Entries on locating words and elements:
□ □ □ □ □
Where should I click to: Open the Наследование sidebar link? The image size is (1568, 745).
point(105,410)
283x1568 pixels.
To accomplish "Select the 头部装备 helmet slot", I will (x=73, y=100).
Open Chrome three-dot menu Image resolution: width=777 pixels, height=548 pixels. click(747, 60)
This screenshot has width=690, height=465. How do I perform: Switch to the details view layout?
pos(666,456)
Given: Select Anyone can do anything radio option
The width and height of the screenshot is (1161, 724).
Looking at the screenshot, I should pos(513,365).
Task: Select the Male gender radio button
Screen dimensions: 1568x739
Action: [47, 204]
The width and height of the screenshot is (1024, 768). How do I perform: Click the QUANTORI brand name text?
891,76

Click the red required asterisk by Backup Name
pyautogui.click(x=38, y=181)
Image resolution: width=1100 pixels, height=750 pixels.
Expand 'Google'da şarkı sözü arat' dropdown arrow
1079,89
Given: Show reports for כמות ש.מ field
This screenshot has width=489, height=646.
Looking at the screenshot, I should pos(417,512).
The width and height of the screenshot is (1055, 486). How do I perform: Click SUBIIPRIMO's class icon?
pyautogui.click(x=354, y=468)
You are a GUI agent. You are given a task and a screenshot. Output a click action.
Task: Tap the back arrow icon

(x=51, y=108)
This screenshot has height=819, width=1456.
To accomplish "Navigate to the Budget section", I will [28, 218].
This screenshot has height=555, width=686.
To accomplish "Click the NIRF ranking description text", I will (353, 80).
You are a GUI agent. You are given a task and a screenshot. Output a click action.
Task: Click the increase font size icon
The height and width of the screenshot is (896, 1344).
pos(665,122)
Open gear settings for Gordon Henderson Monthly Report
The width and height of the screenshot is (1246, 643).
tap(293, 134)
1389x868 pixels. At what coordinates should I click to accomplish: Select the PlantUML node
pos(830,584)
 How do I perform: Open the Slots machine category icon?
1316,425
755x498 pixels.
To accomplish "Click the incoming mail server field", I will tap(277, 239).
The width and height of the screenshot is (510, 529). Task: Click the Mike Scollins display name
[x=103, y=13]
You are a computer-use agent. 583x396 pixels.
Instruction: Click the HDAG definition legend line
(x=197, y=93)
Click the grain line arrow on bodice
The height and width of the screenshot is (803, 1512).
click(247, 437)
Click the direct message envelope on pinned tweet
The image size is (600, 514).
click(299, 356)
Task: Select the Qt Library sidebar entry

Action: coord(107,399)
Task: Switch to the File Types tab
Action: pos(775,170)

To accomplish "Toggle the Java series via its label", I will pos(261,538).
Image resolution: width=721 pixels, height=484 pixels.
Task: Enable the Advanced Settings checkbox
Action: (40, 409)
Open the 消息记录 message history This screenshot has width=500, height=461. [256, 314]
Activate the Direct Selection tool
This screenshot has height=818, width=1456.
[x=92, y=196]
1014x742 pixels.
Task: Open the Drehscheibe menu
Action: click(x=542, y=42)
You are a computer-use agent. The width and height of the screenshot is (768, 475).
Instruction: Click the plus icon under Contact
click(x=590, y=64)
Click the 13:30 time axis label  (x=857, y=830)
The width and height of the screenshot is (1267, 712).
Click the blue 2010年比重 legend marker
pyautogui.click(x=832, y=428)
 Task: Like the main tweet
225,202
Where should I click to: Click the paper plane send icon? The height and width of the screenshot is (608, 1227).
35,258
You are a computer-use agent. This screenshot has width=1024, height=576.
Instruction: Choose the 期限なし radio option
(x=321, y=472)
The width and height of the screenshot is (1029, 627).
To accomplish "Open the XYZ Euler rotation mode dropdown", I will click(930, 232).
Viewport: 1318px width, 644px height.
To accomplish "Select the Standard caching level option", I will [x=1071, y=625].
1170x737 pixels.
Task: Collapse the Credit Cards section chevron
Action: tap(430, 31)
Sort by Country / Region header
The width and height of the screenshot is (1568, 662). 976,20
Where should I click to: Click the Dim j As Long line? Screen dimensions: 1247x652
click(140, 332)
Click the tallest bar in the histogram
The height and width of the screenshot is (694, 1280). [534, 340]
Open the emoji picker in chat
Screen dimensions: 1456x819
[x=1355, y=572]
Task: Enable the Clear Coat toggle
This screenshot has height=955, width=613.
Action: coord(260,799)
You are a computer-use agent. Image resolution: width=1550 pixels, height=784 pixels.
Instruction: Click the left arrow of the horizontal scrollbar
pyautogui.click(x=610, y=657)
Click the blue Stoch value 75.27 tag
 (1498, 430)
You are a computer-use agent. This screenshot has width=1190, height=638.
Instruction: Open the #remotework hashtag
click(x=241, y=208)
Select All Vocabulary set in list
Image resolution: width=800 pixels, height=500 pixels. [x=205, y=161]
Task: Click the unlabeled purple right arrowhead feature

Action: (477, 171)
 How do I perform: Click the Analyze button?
□ □ □ □ □
What is required: Reproduce all of the lines above verbatim, without any alteration.

Solved exercise:
Where should I click to: Open the Наследование sidebar link? The image size is (1568, 745).
point(105,410)
283x1568 pixels.
To accomplish "Select the 头部装备 helmet slot", I will (x=73, y=100).
Open Chrome three-dot menu Image resolution: width=777 pixels, height=548 pixels. click(747, 60)
This screenshot has width=690, height=465. How do I perform: Switch to the details view layout?
pos(666,456)
Given: Select Anyone can do anything radio option
The width and height of the screenshot is (1161, 724).
Looking at the screenshot, I should pos(513,365).
Task: Select the Male gender radio button
Screen dimensions: 1568x739
Action: [47, 204]
The width and height of the screenshot is (1024, 768). How do I perform: Click the QUANTORI brand name text?
891,76

Click the red required asterisk by Backup Name
pyautogui.click(x=38, y=181)
Image resolution: width=1100 pixels, height=750 pixels.
Expand 'Google'da şarkı sözü arat' dropdown arrow
1079,89
Given: Show reports for כמות ש.מ field
This screenshot has width=489, height=646.
Looking at the screenshot, I should pos(417,512).
The width and height of the screenshot is (1055, 486). How do I perform: Click SUBIIPRIMO's class icon?
pyautogui.click(x=354, y=468)
You are a GUI agent. You are given a task and a screenshot. Output a click action.
Task: Tap the back arrow icon

(x=51, y=108)
This screenshot has height=819, width=1456.
To accomplish "Navigate to the Budget section", I will [28, 218].
This screenshot has height=555, width=686.
To accomplish "Click the NIRF ranking description text", I will (353, 80).
You are a GUI agent. You are given a task and a screenshot. Output a click action.
Task: Click the increase font size icon
The height and width of the screenshot is (896, 1344).
pos(665,122)
Open gear settings for Gordon Henderson Monthly Report
The width and height of the screenshot is (1246, 643).
tap(293, 134)
1389x868 pixels. At what coordinates should I click to accomplish: Select the PlantUML node
pos(830,584)
 How do I perform: Open the Slots machine category icon?
1316,425
755x498 pixels.
To accomplish "Click the incoming mail server field", I will tap(277, 239).
The width and height of the screenshot is (510, 529). Task: Click the Mike Scollins display name
[x=103, y=13]
You are a computer-use agent. 583x396 pixels.
Instruction: Click the HDAG definition legend line
(x=197, y=93)
Click the grain line arrow on bodice
The height and width of the screenshot is (803, 1512).
click(247, 437)
Click the direct message envelope on pinned tweet
The image size is (600, 514).
click(299, 356)
Task: Select the Qt Library sidebar entry

Action: coord(107,399)
Task: Switch to the File Types tab
Action: pos(775,170)

To accomplish "Toggle the Java series via its label", I will pos(261,538).
Image resolution: width=721 pixels, height=484 pixels.
Task: Enable the Advanced Settings checkbox
Action: (40, 409)
Open the 消息记录 message history This screenshot has width=500, height=461. [256, 314]
Activate the Direct Selection tool
This screenshot has height=818, width=1456.
[x=92, y=196]
1014x742 pixels.
Task: Open the Drehscheibe menu
Action: click(x=542, y=42)
You are a computer-use agent. The width and height of the screenshot is (768, 475).
Instruction: Click the plus icon under Contact
click(x=590, y=64)
Click the 13:30 time axis label  (x=857, y=830)
The width and height of the screenshot is (1267, 712).
Click the blue 2010年比重 legend marker
pyautogui.click(x=832, y=428)
 Task: Like the main tweet
225,202
Where should I click to: Click the paper plane send icon? The height and width of the screenshot is (608, 1227).
35,258
You are a computer-use agent. This screenshot has width=1024, height=576.
Instruction: Choose the 期限なし radio option
(x=321, y=472)
The width and height of the screenshot is (1029, 627).
To accomplish "Open the XYZ Euler rotation mode dropdown", I will click(930, 232).
Viewport: 1318px width, 644px height.
To accomplish "Select the Standard caching level option", I will [x=1071, y=625].
1170x737 pixels.
Task: Collapse the Credit Cards section chevron
Action: tap(430, 31)
Sort by Country / Region header
The width and height of the screenshot is (1568, 662). 976,20
Where should I click to: Click the Dim j As Long line? Screen dimensions: 1247x652
click(140, 332)
Click the tallest bar in the histogram
The height and width of the screenshot is (694, 1280). [534, 340]
Open the emoji picker in chat
Screen dimensions: 1456x819
[x=1355, y=572]
Task: Enable the Clear Coat toggle
This screenshot has height=955, width=613.
Action: coord(260,799)
You are a computer-use agent. Image resolution: width=1550 pixels, height=784 pixels.
Instruction: Click the left arrow of the horizontal scrollbar
pyautogui.click(x=610, y=657)
Click the blue Stoch value 75.27 tag
 (1498, 430)
You are a computer-use agent. This screenshot has width=1190, height=638.
Instruction: Open the #remotework hashtag
click(x=241, y=208)
Select All Vocabulary set in list
Image resolution: width=800 pixels, height=500 pixels. [x=205, y=161]
Task: Click the unlabeled purple right arrowhead feature

Action: (477, 171)
 How do I perform: Click the Analyze button?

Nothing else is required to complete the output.